Common mistakes in website deployment

Security measures during deployment is probably one of the most ignored aspects of website development. Many novice web developers choose to deploy their websites in Cpanel by uploading zip file of their website source content and extracting it using the file manager. The worse part of it is sometimes they forget to delete the actual zip after extraction, exposing the source code for everyone to download. Also, many website developers don’t secure their .git folder, exposing the source content to everyone. Some developers even go so far as to place the different API keys in their git source code, thus exacerbating the situation.To analyze the situation of current websites, I downloaded the alexa list of top one million websites. The goal is to find any mistakes made by the website developer during deployment.

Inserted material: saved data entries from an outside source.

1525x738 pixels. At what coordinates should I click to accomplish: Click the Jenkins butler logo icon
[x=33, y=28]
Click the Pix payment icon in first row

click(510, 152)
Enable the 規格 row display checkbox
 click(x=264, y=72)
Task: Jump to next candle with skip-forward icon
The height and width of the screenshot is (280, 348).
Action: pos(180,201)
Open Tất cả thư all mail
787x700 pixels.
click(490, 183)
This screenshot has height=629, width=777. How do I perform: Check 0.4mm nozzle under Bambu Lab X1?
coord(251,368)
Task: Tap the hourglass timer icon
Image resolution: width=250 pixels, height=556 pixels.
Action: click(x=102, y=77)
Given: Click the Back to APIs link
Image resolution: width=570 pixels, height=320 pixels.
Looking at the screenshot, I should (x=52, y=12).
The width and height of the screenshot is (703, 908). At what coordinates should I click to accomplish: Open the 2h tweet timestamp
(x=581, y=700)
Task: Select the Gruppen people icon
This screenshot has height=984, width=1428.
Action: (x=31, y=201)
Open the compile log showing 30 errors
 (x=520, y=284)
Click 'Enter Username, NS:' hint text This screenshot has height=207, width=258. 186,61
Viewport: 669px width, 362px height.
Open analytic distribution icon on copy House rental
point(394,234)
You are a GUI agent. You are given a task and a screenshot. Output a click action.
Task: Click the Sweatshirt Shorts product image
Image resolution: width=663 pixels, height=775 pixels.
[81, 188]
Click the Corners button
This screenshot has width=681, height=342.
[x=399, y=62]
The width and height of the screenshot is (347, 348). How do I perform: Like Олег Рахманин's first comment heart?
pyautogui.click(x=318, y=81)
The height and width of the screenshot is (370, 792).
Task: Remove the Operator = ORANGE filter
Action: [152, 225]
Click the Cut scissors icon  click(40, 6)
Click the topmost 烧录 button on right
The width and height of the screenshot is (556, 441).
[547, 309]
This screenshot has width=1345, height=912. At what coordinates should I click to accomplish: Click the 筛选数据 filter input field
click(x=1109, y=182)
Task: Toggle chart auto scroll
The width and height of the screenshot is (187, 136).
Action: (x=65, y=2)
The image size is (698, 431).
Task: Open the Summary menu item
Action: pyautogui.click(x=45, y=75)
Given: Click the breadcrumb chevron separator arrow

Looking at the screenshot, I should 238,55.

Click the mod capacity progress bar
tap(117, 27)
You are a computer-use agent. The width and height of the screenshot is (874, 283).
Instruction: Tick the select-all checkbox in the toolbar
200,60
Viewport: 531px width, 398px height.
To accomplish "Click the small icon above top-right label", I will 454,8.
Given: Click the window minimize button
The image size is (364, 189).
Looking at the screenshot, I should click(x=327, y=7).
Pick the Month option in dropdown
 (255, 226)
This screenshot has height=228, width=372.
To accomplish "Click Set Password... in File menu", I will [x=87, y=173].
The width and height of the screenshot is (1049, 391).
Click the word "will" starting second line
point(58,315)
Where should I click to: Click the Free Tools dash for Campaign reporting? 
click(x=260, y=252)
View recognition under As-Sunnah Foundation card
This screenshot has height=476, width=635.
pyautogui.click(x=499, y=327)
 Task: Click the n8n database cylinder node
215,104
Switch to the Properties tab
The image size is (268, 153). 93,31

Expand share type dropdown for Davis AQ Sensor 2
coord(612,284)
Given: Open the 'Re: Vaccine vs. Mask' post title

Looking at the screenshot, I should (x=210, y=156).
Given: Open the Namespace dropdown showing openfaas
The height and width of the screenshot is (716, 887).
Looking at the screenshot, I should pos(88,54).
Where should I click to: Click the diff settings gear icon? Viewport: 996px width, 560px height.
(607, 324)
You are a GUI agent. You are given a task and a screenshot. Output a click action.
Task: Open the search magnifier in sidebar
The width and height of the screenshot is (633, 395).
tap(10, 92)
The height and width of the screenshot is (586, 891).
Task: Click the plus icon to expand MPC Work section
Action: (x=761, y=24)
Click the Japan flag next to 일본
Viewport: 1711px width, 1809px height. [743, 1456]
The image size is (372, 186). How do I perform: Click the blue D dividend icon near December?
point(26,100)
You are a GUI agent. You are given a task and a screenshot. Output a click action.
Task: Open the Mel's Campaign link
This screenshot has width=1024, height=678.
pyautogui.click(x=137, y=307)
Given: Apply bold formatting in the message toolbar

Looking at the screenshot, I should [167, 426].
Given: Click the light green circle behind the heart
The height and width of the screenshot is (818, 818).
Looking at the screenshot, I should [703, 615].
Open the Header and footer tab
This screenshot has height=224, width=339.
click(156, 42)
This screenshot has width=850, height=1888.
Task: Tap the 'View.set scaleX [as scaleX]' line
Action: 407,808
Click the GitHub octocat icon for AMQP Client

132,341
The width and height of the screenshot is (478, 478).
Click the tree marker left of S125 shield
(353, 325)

The first thing to check is if the website developer forgot to delete the backup zip file of the website. A novice developer will choose to deploy his website as a compressed zip file of source code. This is particularly easy for beginners as they can compress all the files into a single file, upload it in the cpanel file manager and extract all of the files using the online interface – preventing them from uploading each file individually. The zip filename is usually the name of the website itself. For example, for a website example.com , the zip filename is usually example.zip. Other common filenames are www.zip, htdocs.zip etc.

Another silly mistake that a developer makes is exposing the .git repository for their websites. This is a common mistake among even fairly adept developers. We can check the response of HEAD file inside the .git repository to check if the directory is accessible. For example, for example.com, we can check the response of example.com/.git/HEAD

Another file from where we can gain information about the website is the error_log file generated by APACHE. Although it doesn’t contain any confidential information, some information like database name, path of the current script, filename of scripts etc may be exposed in the file.

The first step in analyzing the websites is to prepare a list of URLs, whose response is to be checked. A simple script can be used to generate a list of URLs whose HTTP response code is analyzed to check if the file exists. The following script is to get the HTTP response code of the URLs in a file “urllist” and save the result in “results.csv”. It uses CURL to get the HTTP response and xargs to perform the action in parallel.

#!/bin/bash
xargs -n1 -P 10 curl -o /dev/null --silent --head --location --write-out '%{url_effective};%{http_code};\n' < urllist | tee results.csv

Leaving this script to run for a few days gave few million URLs and their response codes. Then, the list of urls that gave 200 code is filtered. The result is again partitioned into “zip files”, “git repos”, and “error log files”.

This gave a list of around 8000 zip URLs. Not all of these URLs are source code containing Zip files. Many websites respond 200 for any URL. So, I wrote a script to check the header and content of the zip file to verify if the URL is of a valid Zip file. The final filtered list contains around 1600 Zip files. I manually checked the content of some of these zip files. Most of them are wordpress backups, exposing the database name, username and password among other things. Some of them are harmless-containing only static files. Hence, one out of every 625 websites are exposing their complete or partial source code as a downloadable Zip file.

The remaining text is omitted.